In nearly all modern countries bank currency forms an important element of the circulating medium, and, as already noted, the banks are the sole source of paper money in the leading countries of Europe. Bank notes are promises of the bank to pay a specified sum to the bearer on demand. They get into circulation by being paid out by the banks to customers either in exchange for metallic money or for the customer's evidences of credit in the form of promissory notes or bills of exchange. Thus, for example, when a customer has a promissory note discounted at a bank he may receive the proceeds, that is, the face value of the note less the discount, either in the form of money or of a credit on the books of the bank, against which he may draw checks as need arises. If he prefers to accept money, the bank ordinarily will be willing to pay him in any kind of money he chooses. If he has no preference, the bank will give him whatever kind of money is most convenient to itself, possibly its own circulating notes. Unless there is some special reason for distrusting the bank, these notes pass readily from hand to hand, performing all the essential functions of money.

Because the rank and file of people have no means of judging of the solvency of banks issuing notes the conditions under which they are issued and redeemed are usually subject to strict legal regulation. The methods adopted under different currency systems to regulate note issues operate either on the notes themselves, fixing a maximum limit to their volume, or on the reserve.1 Regulation of note issues through the reserves may consist of a requirement that all banks shall keep on hand a certain minimum of specie or securities, or an amount of these equal to a certain proportion of the notes issued. The Bank of England notes, excepting 18,450,000 secured by government securities, are issued only against the deposit of gold. The Imperial Bank of Germany is required to keep a gold reserve of 33 1/3 per cent behind its notes, and when its issues exceed a specified minimum a tax of five per cent must be paid.
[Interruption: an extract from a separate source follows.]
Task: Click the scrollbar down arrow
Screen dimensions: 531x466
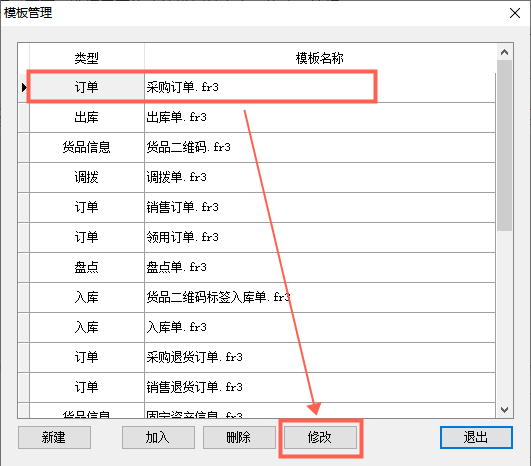Action: (x=504, y=410)
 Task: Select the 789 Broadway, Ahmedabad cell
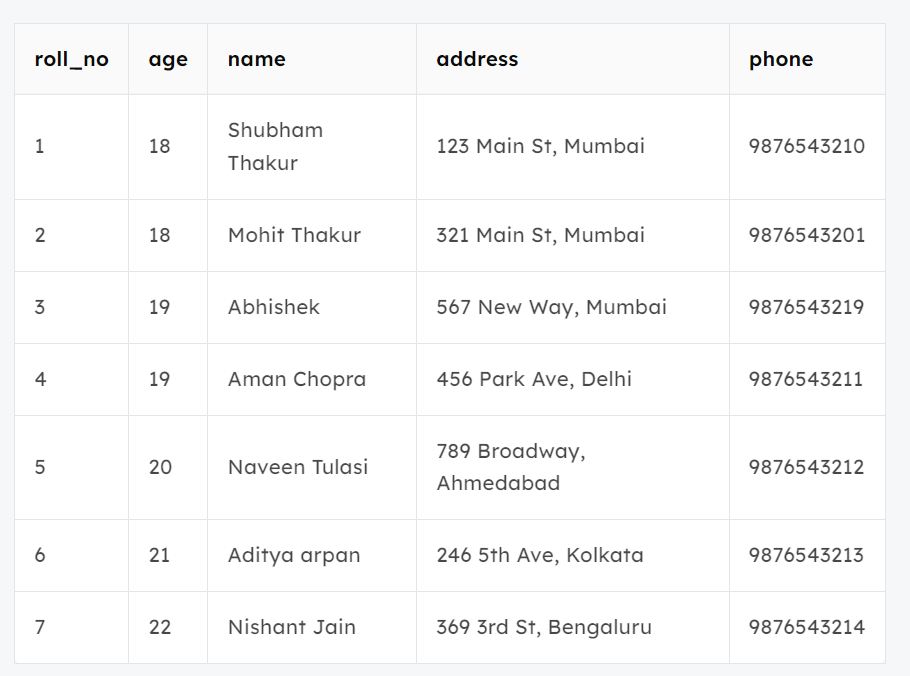tap(511, 467)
The note issues of the Canadian banks are limited to an amount equal to their capital stock, except during the crop-moving months, when additional notes may be issued subject to a tax. Since 1913 the Canadian banks have had the right to issue extra notes upon depositing gold with designated trustees. The Bank of France is not required to keep any specified reserve of specie or securities behind its notes, but a maximum limit is fixed from time to time by the Government. Our national banks cannot issue notes in excess of their capital stock or of the government bonds by which they are secured. The new reserve banks authorized by the act of 1913 may issue reserve bank notes up to the par value of government bonds deposited to secure them. The Federal reserve notes, which provide a kind of "emergency currency," cannot be issued in excess of the commercial paper pledged against them, and they are further protected by a gold deposit equal to 40 per cent of the amount issued.
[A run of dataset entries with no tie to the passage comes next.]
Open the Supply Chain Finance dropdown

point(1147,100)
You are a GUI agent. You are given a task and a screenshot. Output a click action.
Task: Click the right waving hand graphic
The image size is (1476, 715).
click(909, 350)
1 For a full discussion of this question see Jevons: Money, Ch. 18; also Kinley: Money, pp. 373-389.

Up to the time of the Civil War a very large proportion of the actual circulating medium of this country consisted of notes issued by state banks. The Constitution expressly forbids the issue of "bills of credit" by the states, but most of the states permitted citizens to organize banks having the privilege of issuing bills of credit, that is, bank notes. In some states the banks were carefully regulated and their note issues were always' redeemable in specie. In many instances, however, there was little or no supervision of banking or restriction of note issues. So-called "wild-cat" banks sprang up, issuing great quantities of notes, with neither intention nor hope of redeeming them. These notes, like the government notes when issued in excess and without adequate provision for redeeming them, soon depreciated and in many cases became worthless. Nearly all banks suspended specie payments in the panics of 1814, 1837 and 1857.
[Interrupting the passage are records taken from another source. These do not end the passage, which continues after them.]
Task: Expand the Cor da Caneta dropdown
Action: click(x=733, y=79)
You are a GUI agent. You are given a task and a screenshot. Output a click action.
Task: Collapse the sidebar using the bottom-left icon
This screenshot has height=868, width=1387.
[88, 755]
One of the chief reasons urged for the establishment of the national banking system in 1863 was to secure a sound and uniform bank note currency for the entire country. Under the terms of the act of 1863, banks were required to purchase government bonds, against which they were allowed to issue their circulating notes. Existing state banks, however, retained and exercised the right to issue notes, and the paper currency of the country was in greater confusion than ever. To compel state banks to come into the new national system and thus to secure uniformity of note issues, Congress in 1866 passed a law imposing a tax of 10 per cent on the note issues of all state banks. Since it was unprofitable to lend their notes subject to such a heavy tax, and since the issue of notes was one of their most important and profitable functions, most of the state banks entered the national system. Subsequent changes in banking and credit methods greatly lessened the relative importance of bank notes as an instrument for facilitating exchange, so that state banks have been able to carry on a profitable business without the note issuing privilege. But for nearly fifty years after the passage of the act of 1866 no bank notes, except those issued by national banks, were in general circulation.

National bank notes are issued and redeemed under the general direction of a government officer, the Comptroller of the Currency, according to the terms of the National Bank Act, which has assured to the country a sound and a uniform currency. It is uniform because it is issued by all national banks under the same conditions and terms, and it is sound because it is protected by the deposit of government bonds in the United States Treasury, which is in effect responsible for the final payment of all national bank notes. Soundness and uniformity have been gained, however, at the expense of elasticity, the ability to expand and contract in response to the changing needs of business. Fundamentally this is due to the fact that our bank notes are based upon deposits of government bonds in the public Treasury instead of upon the general assets of the bank, which is the practice of most modern banking systems, except those of the United States and England.